The report says police response to sexual violence “was generally well below what can reasonably be expected”. The commission gives examples of victims whose attempts to report were dismissed by police.
Several weeks
A Mathare rape victim who reported to police several weeks later did not have her complaint accepted, with the officer telling her he could not know if her allegation was true, given she had not attended a hospital.
Other responses could be characterised as cruel and indicative of a callous disregard for human safety.
A Mathare victim of gang rape who went to police bleeding and seeking help for her injured husband was waved away by police who simply told her to run for her life.
Many victims who reported, or attempted to report to police, the report says, were arbitrarily discouraged or dismissed if the victim could not immediately identify by name the perpetrator.
Victims who went to police to make statements were turned away without so much as an Occurrence Book number. The commission says a victim’s ability to name the offender should never be a prerequisite to the reporting and recording of a crime.
It calls into question many aspects of the police operation, including training, the quality and capacity of criminal investigation, commitment to addressing sexual violence and the value that is placed on criminal intelligence.
The report notes that many of these responses were given in the midst of the worst of the chaos and occurred at a time when police were struggling to control an anarchic situation with multiple threats to life and property.

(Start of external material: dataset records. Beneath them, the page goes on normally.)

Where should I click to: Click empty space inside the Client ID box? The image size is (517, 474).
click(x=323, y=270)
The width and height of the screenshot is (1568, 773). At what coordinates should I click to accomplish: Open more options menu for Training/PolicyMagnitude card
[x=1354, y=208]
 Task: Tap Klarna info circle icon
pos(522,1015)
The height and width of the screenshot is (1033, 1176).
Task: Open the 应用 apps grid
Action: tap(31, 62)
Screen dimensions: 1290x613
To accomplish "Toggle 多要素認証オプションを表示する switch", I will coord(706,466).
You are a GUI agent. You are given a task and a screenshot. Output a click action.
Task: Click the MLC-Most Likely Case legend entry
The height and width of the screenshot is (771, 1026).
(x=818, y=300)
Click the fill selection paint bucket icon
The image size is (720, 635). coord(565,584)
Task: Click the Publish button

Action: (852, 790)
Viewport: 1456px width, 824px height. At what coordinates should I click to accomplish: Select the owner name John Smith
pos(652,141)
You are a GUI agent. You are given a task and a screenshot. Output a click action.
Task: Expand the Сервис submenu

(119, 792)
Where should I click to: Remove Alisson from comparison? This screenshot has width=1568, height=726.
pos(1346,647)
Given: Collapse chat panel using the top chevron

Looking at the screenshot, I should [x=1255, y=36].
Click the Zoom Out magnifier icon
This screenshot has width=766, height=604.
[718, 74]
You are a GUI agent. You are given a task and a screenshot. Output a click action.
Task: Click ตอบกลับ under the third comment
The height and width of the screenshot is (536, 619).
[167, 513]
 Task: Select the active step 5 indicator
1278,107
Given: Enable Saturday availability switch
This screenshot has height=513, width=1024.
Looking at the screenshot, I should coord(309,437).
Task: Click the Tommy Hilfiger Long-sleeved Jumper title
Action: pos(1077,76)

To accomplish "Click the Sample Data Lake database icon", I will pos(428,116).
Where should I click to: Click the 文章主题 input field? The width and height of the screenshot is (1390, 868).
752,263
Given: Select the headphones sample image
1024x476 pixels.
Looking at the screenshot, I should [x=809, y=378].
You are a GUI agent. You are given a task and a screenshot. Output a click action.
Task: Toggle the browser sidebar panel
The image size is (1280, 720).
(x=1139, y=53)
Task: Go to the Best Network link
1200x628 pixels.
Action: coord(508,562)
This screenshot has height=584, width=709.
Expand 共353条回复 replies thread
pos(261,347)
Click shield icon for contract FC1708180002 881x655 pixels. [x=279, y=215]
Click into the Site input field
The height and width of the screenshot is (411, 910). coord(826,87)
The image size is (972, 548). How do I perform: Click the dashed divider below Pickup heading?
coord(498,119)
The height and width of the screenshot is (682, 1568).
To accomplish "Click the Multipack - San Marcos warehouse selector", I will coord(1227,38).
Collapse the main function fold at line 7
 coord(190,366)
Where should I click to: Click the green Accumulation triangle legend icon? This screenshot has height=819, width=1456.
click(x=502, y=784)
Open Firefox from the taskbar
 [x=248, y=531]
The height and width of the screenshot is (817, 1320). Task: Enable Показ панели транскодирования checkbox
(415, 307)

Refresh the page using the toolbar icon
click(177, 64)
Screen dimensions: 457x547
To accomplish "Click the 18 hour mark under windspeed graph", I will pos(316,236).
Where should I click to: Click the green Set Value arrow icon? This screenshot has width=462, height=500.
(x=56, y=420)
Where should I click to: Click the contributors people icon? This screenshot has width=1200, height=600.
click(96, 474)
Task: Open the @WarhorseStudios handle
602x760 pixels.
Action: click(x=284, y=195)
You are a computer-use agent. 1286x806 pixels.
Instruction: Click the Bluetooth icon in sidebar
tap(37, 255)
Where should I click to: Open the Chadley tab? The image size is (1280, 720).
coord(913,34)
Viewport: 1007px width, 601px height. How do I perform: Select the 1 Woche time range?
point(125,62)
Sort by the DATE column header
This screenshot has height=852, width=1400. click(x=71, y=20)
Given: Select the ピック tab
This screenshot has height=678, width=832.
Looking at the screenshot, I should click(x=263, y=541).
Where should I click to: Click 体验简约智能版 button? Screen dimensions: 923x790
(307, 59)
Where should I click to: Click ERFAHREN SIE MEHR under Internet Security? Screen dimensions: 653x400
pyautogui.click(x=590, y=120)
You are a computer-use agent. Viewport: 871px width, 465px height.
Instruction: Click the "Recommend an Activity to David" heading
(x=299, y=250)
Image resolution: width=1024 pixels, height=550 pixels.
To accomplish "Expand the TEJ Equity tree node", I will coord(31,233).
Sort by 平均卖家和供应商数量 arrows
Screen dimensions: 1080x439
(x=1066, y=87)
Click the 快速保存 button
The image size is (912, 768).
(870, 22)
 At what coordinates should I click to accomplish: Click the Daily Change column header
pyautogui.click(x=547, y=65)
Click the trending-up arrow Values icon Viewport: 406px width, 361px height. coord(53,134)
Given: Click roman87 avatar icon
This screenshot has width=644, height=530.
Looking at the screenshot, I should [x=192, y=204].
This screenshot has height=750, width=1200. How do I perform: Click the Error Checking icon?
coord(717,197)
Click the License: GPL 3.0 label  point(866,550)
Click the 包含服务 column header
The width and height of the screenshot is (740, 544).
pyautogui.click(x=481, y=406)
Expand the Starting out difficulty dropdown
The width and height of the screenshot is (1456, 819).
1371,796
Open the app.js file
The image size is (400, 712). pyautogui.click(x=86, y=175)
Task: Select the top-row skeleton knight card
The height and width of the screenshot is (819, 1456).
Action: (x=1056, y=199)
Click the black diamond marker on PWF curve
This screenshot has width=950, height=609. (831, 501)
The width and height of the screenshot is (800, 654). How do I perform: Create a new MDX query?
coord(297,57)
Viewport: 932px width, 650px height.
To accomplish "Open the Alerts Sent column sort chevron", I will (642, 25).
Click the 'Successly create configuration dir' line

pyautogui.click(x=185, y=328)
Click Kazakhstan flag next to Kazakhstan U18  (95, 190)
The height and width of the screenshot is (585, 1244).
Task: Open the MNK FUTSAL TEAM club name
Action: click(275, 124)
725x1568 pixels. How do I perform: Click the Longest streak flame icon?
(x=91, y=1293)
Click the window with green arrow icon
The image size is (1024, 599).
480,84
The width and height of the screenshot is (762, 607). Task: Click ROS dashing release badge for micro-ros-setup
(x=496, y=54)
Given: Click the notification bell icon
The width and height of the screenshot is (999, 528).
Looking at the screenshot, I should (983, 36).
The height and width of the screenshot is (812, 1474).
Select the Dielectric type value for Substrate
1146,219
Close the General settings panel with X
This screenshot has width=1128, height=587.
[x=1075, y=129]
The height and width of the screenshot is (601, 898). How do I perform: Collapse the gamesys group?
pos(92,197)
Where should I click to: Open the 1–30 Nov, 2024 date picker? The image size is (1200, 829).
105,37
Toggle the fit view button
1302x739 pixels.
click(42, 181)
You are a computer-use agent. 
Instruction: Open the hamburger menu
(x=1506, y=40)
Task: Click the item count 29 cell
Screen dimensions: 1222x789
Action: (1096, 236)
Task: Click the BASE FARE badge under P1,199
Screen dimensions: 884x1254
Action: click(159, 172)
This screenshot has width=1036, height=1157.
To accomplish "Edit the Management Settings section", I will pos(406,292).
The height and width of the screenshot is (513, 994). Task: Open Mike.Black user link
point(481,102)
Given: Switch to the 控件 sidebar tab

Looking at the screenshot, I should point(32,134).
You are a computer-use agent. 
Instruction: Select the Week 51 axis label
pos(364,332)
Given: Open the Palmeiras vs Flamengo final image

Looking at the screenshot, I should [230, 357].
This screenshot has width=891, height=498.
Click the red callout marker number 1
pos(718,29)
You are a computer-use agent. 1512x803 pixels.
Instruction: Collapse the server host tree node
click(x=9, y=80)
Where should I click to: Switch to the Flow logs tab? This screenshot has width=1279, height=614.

But, the commission says, no significant attempts were made by police in the intervening, more peaceful period to follow up the serious offences.
Women who were raped by police did not bother to report the crime. But one did attempt to make a report to Kilimani Police of being raped by an officer: “I told them that my house had been burned down and a policeman had raped me.
“They asked me whether I knew the police who had raped me. I told them I did not.
I was to blame
“They told me to choose between the two — my house being burnt or being raped. “I wrote a statement that my house had been burnt but left out the rape... They told me I was to blame for the rape.”
The report says if police do not act decisively in the face of allegations against their own, then any credibility they may have in this area of sexual violence is greatly undermined.
There was a report of women victims being taken into a police station and cared for by the female police officers. Despite this compassionate response, no statement was taken from the victims or investigation commenced.
The report appreciates that up to 100 rape victims treated at Nairobi Women’s Hospital were taken there by police.
But it was only shortly before the hospital’s CEO Dr Thenya testified before the commission on July 15, 2008, that police visited the hospital seeking medical records.
The commission says reporting of sexual violence is only one step in the process. There needs to be a strong investigative response and there was little evidence of this approach being taken during the post-election violence.